Hi and thank you. The problem doesn't state the definition of the crate. Or are you asking what is the definition of work on the crate? In that case, work is the object that is in motion due to a force and a displacement right?
 
no, i mean what is the standard definition of "work done"?
 
ummmm when an object has a force or a cause, that causes its displacement?
 
work done = force times displacement (strictly, force "dot" the displacement of the point of application of the force) :smile:

does that help? :wink:
 
oh you meant the equation of work? yeah i get that. I am having a problem on how to find the total displacement of the crate.
 
rghost90 said:
oh you meant the equation of work? yeah i get that. I am having a problem on how to find the total displacement of the crate.

that's the question! :rolleyes:

Use the definition of work done to write an equation, and put the given figures into the equation …

what do you get?​
 
oh ok I think I get it.

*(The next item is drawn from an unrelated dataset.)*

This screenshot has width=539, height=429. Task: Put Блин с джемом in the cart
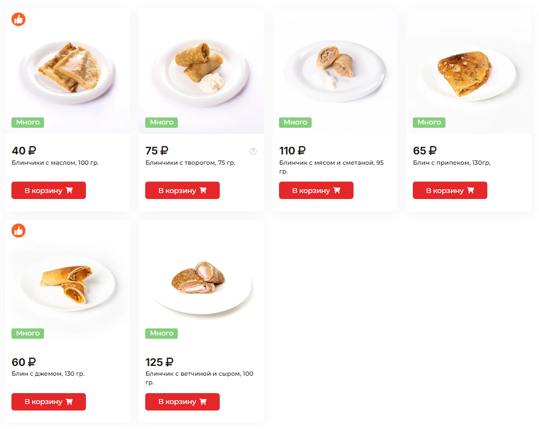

So basically the equation of work is F= W*d. So I have to rearrange the equation so that its d= F*W? and that will get me my total displacement right?
 
  • #10
rghost90 said:
oh ok I think I get it. So basically the equation of work is F= W*d. So I have to rearrange the equation so that its d= F*W? and that will get me my total displacement right?

Yup! :smile:

(except it's W = Fd, and anyway you've re-arranged it wrong :redface:)
 
  • #11
oh lol oops. Yeah that's what I meant to say. I am such a noob at physics
 
  • #12
ok i got 9225.6. That isn't the final answer is it? don't I have to divide by the kinetic friction or something?
 
  • #13
You had to multiply by µ to find the force.

Once you've done that, you can forget about µ. :wink:
 
  • #14
oh ok. So I multiplied the force (124N) by µ (0.120). Then I plugged the total force (14.88) into the "work done" equation ( d= F*W) and then multiplied by the total work (74.7J) and got 1107.072.
 
  • #15
hi rghost90! :smile:

(just got up :zzz: …)
rghost90 said:
oh ok. So I multiplied the force (124N) by µ (0.120). Then I plugged the total force (14.88) into the "work done" equation ( d= F*W) and then multiplied by the total work (74.7J) and got 1107.072.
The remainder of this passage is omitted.